- **RECORDS SUPPLIED**
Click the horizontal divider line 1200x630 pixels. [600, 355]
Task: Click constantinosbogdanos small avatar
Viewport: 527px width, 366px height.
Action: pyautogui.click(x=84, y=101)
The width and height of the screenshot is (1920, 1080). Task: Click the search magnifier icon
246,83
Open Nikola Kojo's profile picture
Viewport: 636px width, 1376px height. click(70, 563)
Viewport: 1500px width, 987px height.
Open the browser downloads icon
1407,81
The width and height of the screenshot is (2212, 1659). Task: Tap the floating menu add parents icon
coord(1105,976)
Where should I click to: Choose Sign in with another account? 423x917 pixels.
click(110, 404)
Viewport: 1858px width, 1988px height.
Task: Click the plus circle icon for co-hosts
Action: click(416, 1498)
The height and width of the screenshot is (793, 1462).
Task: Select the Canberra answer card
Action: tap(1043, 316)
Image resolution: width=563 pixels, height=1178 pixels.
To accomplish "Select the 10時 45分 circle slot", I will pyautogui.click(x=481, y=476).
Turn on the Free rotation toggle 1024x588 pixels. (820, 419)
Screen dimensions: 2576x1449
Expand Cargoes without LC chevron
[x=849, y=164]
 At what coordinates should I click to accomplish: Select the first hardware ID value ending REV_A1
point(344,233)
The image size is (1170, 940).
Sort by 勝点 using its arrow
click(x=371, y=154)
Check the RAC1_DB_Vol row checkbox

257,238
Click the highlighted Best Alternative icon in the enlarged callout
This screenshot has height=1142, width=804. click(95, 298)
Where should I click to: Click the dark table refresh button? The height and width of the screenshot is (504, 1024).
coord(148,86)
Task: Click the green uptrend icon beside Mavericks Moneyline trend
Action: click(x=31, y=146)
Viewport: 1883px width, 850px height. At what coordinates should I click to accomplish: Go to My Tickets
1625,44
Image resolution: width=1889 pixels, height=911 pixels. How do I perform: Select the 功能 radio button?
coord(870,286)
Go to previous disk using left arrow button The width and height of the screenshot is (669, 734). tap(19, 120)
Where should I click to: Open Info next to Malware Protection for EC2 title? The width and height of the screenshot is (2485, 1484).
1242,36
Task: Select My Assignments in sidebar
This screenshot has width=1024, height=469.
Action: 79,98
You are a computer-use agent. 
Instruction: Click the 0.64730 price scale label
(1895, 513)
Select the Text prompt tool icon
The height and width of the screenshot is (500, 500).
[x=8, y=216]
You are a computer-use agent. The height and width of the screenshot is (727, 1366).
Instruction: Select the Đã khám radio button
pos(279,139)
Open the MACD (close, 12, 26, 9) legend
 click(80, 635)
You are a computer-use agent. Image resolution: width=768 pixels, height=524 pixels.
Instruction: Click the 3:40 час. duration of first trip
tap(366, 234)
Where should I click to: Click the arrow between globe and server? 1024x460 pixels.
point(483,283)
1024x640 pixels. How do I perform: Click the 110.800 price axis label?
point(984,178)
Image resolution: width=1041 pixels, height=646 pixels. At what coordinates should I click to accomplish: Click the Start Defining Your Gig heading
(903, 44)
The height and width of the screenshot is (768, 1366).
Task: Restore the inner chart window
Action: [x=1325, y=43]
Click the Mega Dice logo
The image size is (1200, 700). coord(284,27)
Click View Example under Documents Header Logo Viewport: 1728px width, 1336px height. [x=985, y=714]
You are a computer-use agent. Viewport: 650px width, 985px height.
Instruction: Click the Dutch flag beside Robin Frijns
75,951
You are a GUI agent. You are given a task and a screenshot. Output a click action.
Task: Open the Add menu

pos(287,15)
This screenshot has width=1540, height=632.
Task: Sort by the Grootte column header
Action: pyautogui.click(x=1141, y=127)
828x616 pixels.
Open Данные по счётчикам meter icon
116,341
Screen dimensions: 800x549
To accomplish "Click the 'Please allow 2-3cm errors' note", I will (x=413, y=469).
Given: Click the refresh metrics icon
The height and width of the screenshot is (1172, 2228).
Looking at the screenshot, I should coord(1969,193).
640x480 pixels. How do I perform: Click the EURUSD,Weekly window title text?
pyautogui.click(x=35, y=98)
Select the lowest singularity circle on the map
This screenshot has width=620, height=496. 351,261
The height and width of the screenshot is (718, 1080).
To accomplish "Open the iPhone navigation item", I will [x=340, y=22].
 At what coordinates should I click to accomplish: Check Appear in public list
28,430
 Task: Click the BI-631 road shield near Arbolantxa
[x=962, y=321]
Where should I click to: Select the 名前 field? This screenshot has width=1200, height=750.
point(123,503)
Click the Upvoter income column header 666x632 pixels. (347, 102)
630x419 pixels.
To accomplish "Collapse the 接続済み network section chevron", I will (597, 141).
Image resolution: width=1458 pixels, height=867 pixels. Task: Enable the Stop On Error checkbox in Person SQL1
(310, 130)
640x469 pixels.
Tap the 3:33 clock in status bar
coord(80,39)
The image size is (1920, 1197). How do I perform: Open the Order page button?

- **TO DO**
Format every line of the material above as a Markdown table with two columns, Row and Entry, giving each line a sequential row number. Omit blank lines.

- **REPLY**
| Row | Entry |
|---|---|
| 1 | Click the horizontal divider line 1200x630 pixels. [600, 355] |
| 2 | Task: Click constantinosbogdanos small avatar |
| 3 | Viewport: 527px width, 366px height. |
| 4 | Action: pyautogui.click(x=84, y=101) |
| 5 | The width and height of the screenshot is (1920, 1080). Task: Click the search magnifier icon |
| 6 | 246,83 |
| 7 | Open Nikola Kojo's profile picture |
| 8 | Viewport: 636px width, 1376px height. click(70, 563) |
| 9 | Viewport: 1500px width, 987px height. |
| 10 | Open the browser downloads icon |
| 11 | 1407,81 |
| 12 | The width and height of the screenshot is (2212, 1659). Task: Tap the floating menu add parents icon |
| 13 | coord(1105,976) |
| 14 | Where should I click to: Choose Sign in with another account? 423x917 pixels. |
| 15 | click(110, 404) |
| 16 | Viewport: 1858px width, 1988px height. |
| 17 | Task: Click the plus circle icon for co-hosts |
| 18 | Action: click(416, 1498) |
| 19 | The height and width of the screenshot is (793, 1462). |
| 20 | Task: Select the Canberra answer card |
| 21 | Action: tap(1043, 316) |
| 22 | Image resolution: width=563 pixels, height=1178 pixels. |
| 23 | To accomplish "Select the 10時 45分 circle slot", I will pyautogui.click(x=481, y=476). |
| 24 | Turn on the Free rotation toggle 1024x588 pixels. (820, 419) |
| 25 | Screen dimensions: 2576x1449 |
| 26 | Expand Cargoes without LC chevron |
| 27 | [x=849, y=164] |
| 28 |  At what coordinates should I click to accomplish: Select the first hardware ID value ending REV_A1 |
| 29 | point(344,233) |
| 30 | The image size is (1170, 940). |
| 31 | Sort by 勝点 using its arrow |
| 32 | click(x=371, y=154) |
| 33 | Check the RAC1_DB_Vol row checkbox |
| 34 | 257,238 |
| 35 | Click the highlighted Best Alternative icon in the enlarged callout |
| 36 | This screenshot has height=1142, width=804. click(95, 298) |
| 37 | Where should I click to: Click the dark table refresh button? The height and width of the screenshot is (504, 1024). |
| 38 | coord(148,86) |
| 39 | Task: Click the green uptrend icon beside Mavericks Moneyline trend |
| 40 | Action: click(x=31, y=146) |
| 41 | Viewport: 1883px width, 850px height. At what coordinates should I click to accomplish: Go to My Tickets |
| 42 | 1625,44 |
| 43 | Image resolution: width=1889 pixels, height=911 pixels. How do I perform: Select the 功能 radio button? |
| 44 | coord(870,286) |
| 45 | Go to previous disk using left arrow button The width and height of the screenshot is (669, 734). tap(19, 120) |
| 46 | Where should I click to: Open Info next to Malware Protection for EC2 title? The width and height of the screenshot is (2485, 1484). |
| 47 | 1242,36 |
| 48 | Task: Select My Assignments in sidebar |
| 49 | This screenshot has width=1024, height=469. |
| 50 | Action: 79,98 |
| 51 | You are a computer-use agent.  |
| 52 | Instruction: Click the 0.64730 price scale label |
| 53 | (1895, 513) |
| 54 | Select the Text prompt tool icon |
| 55 | The height and width of the screenshot is (500, 500). |
| 56 | [x=8, y=216] |
| 57 | You are a computer-use agent. The height and width of the screenshot is (727, 1366). |
| 58 | Instruction: Select the Đã khám radio button |
| 59 | pos(279,139) |
| 60 | Open the MACD (close, 12, 26, 9) legend |
| 61 |  click(80, 635) |
| 62 | You are a computer-use agent. Image resolution: width=768 pixels, height=524 pixels. |
| 63 | Instruction: Click the 3:40 час. duration of first trip |
| 64 | tap(366, 234) |
| 65 | Where should I click to: Click the arrow between globe and server? 1024x460 pixels. |
| 66 | point(483,283) |
| 67 | 1024x640 pixels. How do I perform: Click the 110.800 price axis label? |
| 68 | point(984,178) |
| 69 | Image resolution: width=1041 pixels, height=646 pixels. At what coordinates should I click to accomplish: Click the Start Defining Your Gig heading |
| 70 | (903, 44) |
| 71 | The height and width of the screenshot is (768, 1366). |
| 72 | Task: Restore the inner chart window |
| 73 | Action: [x=1325, y=43] |
| 74 | Click the Mega Dice logo |
| 75 | The image size is (1200, 700). coord(284,27) |
| 76 | Click View Example under Documents Header Logo Viewport: 1728px width, 1336px height. [x=985, y=714] |
| 77 | You are a computer-use agent. Viewport: 650px width, 985px height. |
| 78 | Instruction: Click the Dutch flag beside Robin Frijns |
| 79 | 75,951 |
| 80 | You are a GUI agent. You are given a task and a screenshot. Output a click action. |
| 81 | Task: Open the Add menu |
| 82 | pos(287,15) |
| 83 | This screenshot has width=1540, height=632. |
| 84 | Task: Sort by the Grootte column header |
| 85 | Action: pyautogui.click(x=1141, y=127) |
| 86 | 828x616 pixels. |
| 87 | Open Данные по счётчикам meter icon |
| 88 | 116,341 |
| 89 | Screen dimensions: 800x549 |
| 90 | To accomplish "Click the 'Please allow 2-3cm errors' note", I will (x=413, y=469). |
| 91 | Given: Click the refresh metrics icon |
| 92 | The height and width of the screenshot is (1172, 2228). |
| 93 | Looking at the screenshot, I should coord(1969,193). |
| 94 | 640x480 pixels. How do I perform: Click the EURUSD,Weekly window title text? |
| 95 | pyautogui.click(x=35, y=98) |
| 96 | Select the lowest singularity circle on the map |
| 97 | This screenshot has width=620, height=496. 351,261 |
| 98 | The height and width of the screenshot is (718, 1080). |
| 99 | To accomplish "Open the iPhone navigation item", I will [x=340, y=22]. |
| 100 |  At what coordinates should I click to accomplish: Check Appear in public list |
| 101 | 28,430 |
| 102 |  Task: Click the BI-631 road shield near Arbolantxa |
| 103 | [x=962, y=321] |
| 104 | Where should I click to: Select the 名前 field? This screenshot has width=1200, height=750. |
| 105 | point(123,503) |
| 106 | Click the Upvoter income column header 666x632 pixels. (347, 102) |
| 107 | 630x419 pixels. |
| 108 | To accomplish "Collapse the 接続済み network section chevron", I will (597, 141). |
| 109 | Image resolution: width=1458 pixels, height=867 pixels. Task: Enable the Stop On Error checkbox in Person SQL1 |
| 110 | (310, 130) |
| 111 | 640x469 pixels. |
| 112 | Tap the 3:33 clock in status bar |
| 113 | coord(80,39) |
| 114 | The image size is (1920, 1197). How do I perform: Open the Order page button? |